__Exercise task__.
Rewrite the stretch of items from the line containing "Dịch vụ (713, 170)" through the end of the items, shifting every coordinate in the answers up by 40 and keeping everything else unchanged.

Start of Provided records

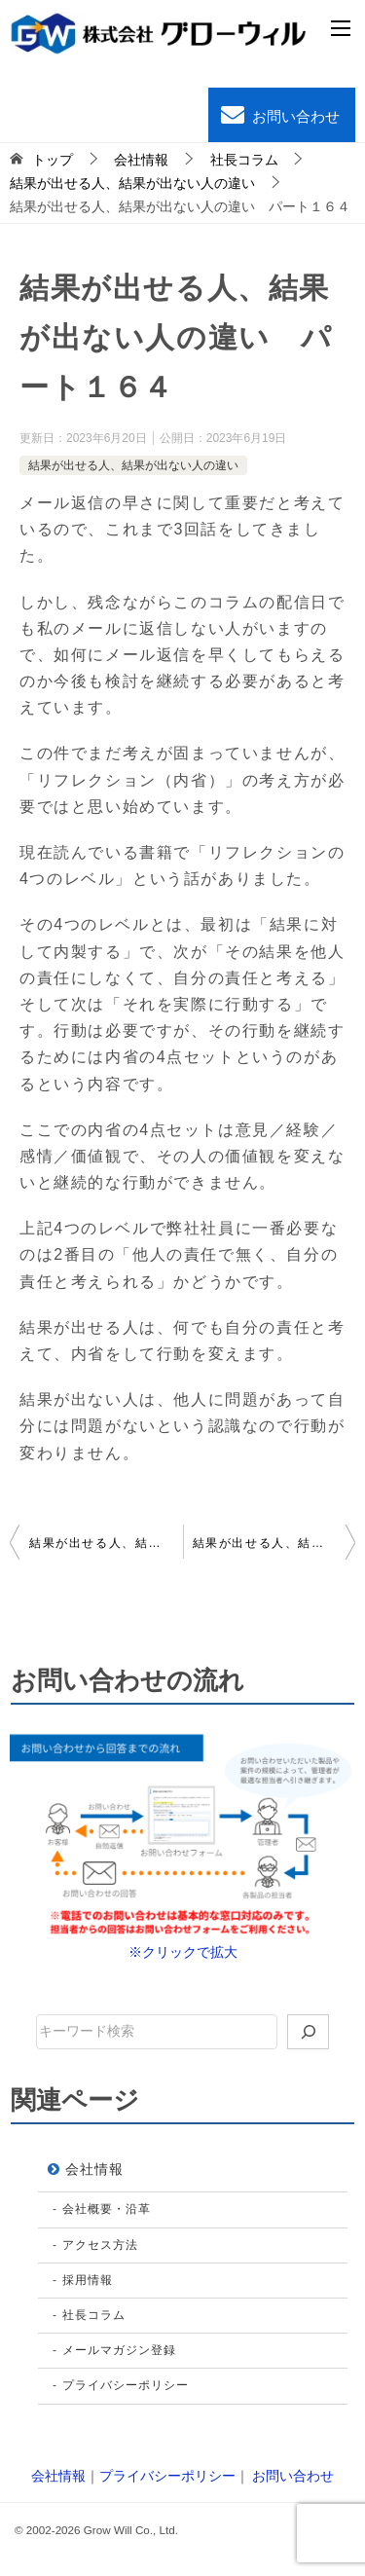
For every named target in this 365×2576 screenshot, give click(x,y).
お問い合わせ (279, 115)
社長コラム (94, 2315)
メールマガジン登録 (119, 2350)
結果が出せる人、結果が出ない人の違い (133, 465)
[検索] (308, 2032)
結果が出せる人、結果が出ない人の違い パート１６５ (274, 1543)
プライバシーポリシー (125, 2385)
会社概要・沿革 (106, 2209)
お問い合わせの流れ (127, 1680)
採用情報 (87, 2280)
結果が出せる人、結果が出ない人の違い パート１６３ (106, 1543)
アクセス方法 (100, 2245)
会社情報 (94, 2169)
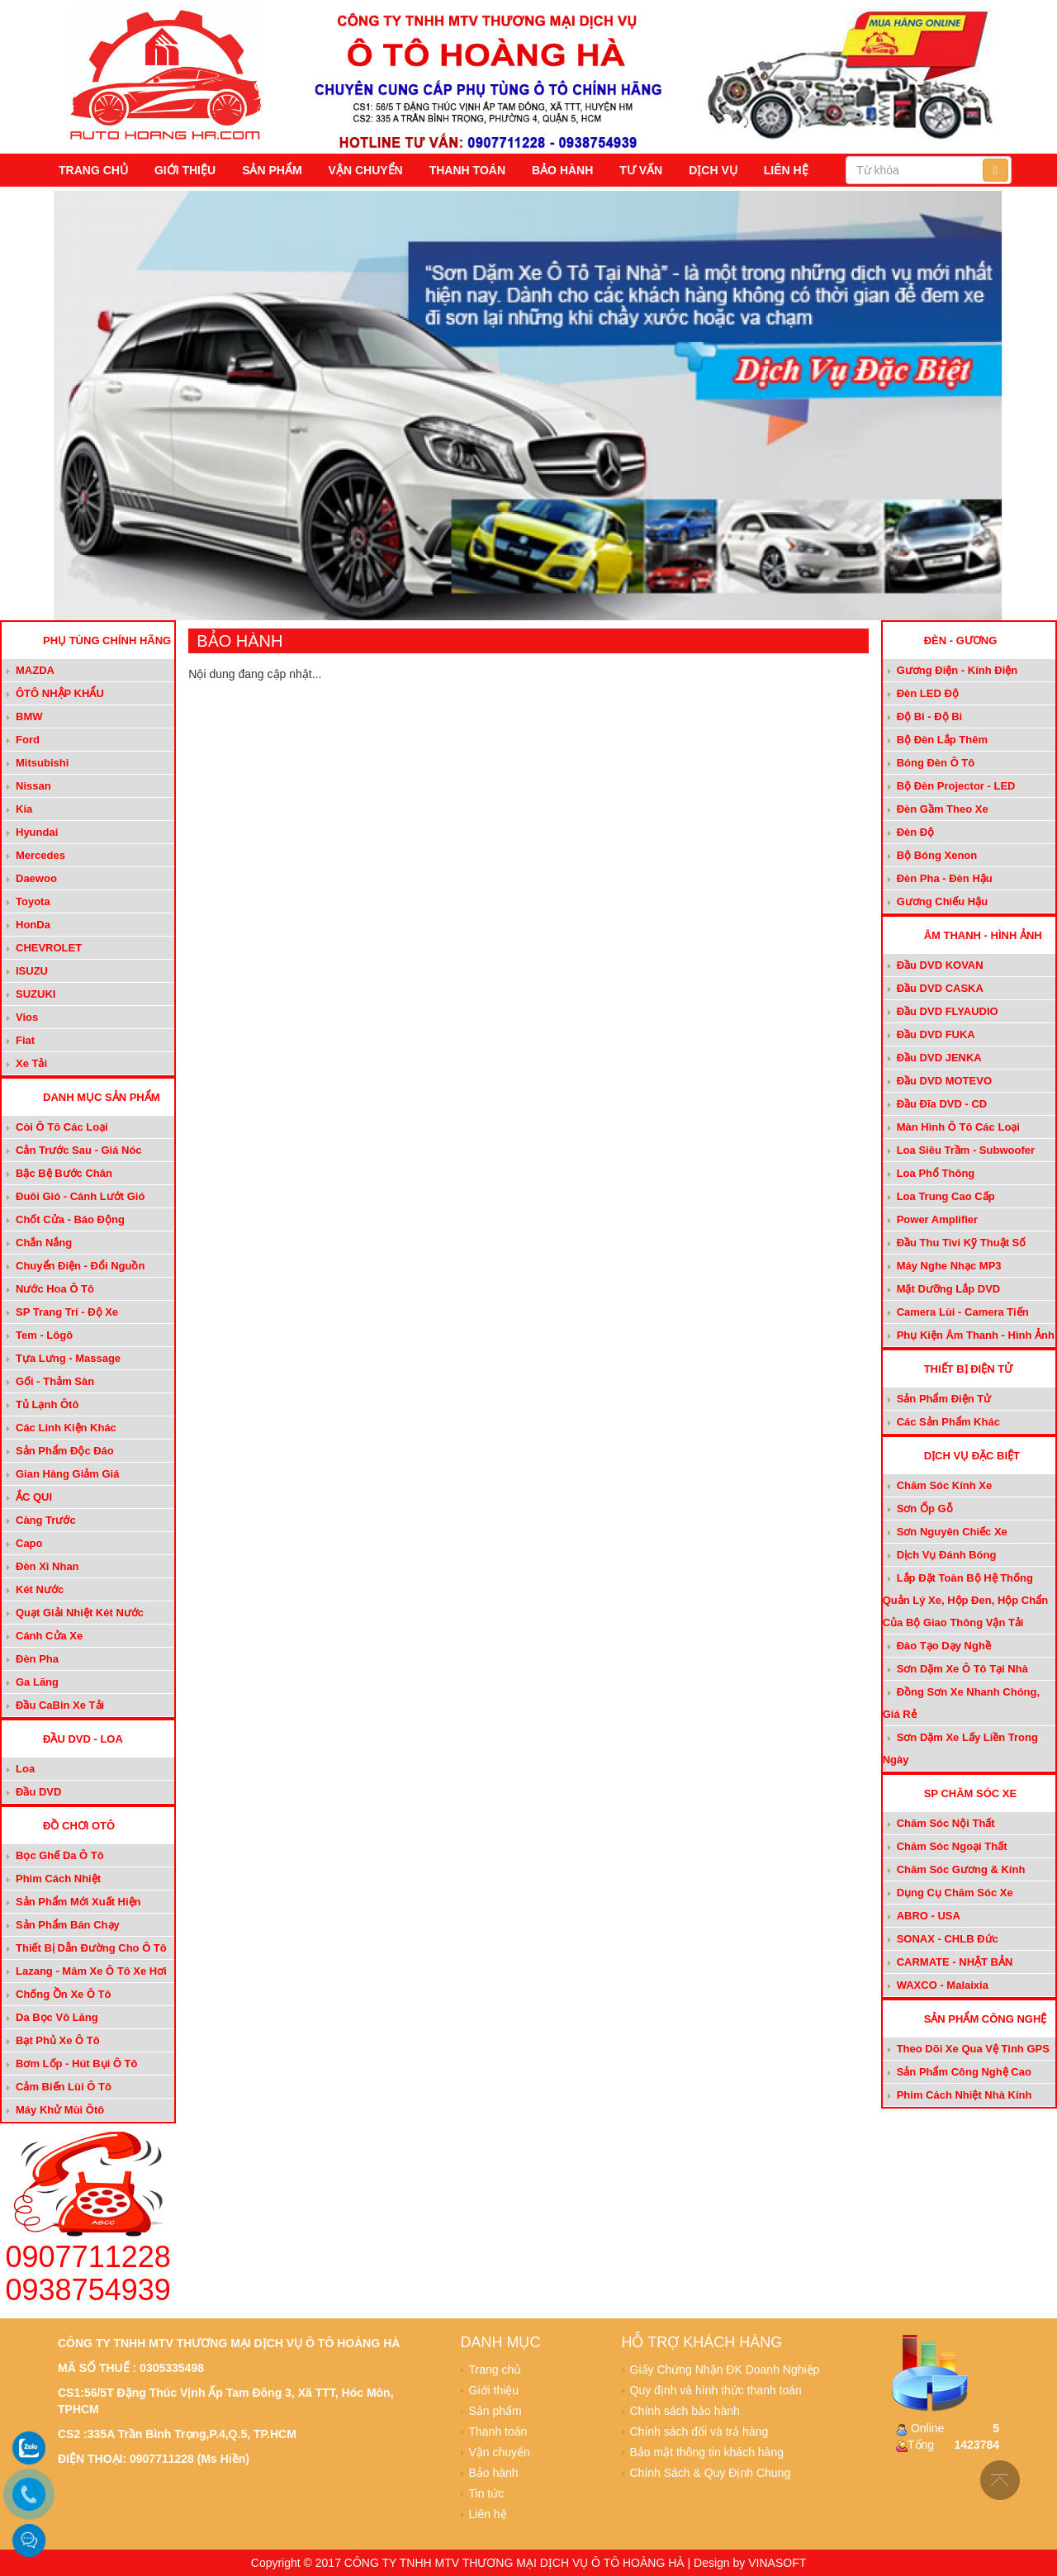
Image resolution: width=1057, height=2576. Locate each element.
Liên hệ (786, 170)
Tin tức (487, 2493)
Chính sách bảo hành (685, 2410)
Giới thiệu (185, 170)
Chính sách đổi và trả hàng (699, 2431)
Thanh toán (467, 170)
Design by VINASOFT (750, 2562)
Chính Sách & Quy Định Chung (710, 2472)
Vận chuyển (366, 170)
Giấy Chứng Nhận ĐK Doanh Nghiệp (725, 2369)
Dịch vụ (713, 170)
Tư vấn (640, 170)
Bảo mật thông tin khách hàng (707, 2452)
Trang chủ (93, 170)
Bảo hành (562, 170)
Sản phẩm (271, 170)
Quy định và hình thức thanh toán (716, 2390)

End of Provided records

__Result of the exercise__.
Dịch vụ (753, 210)
Tư vấn (680, 210)
Bảo mật thông tin khách hàng (747, 2492)
Trang chủ (133, 210)
Bảo hành (602, 210)
Sản phẩm (311, 210)
Quy định và hình thức thanh toán (756, 2430)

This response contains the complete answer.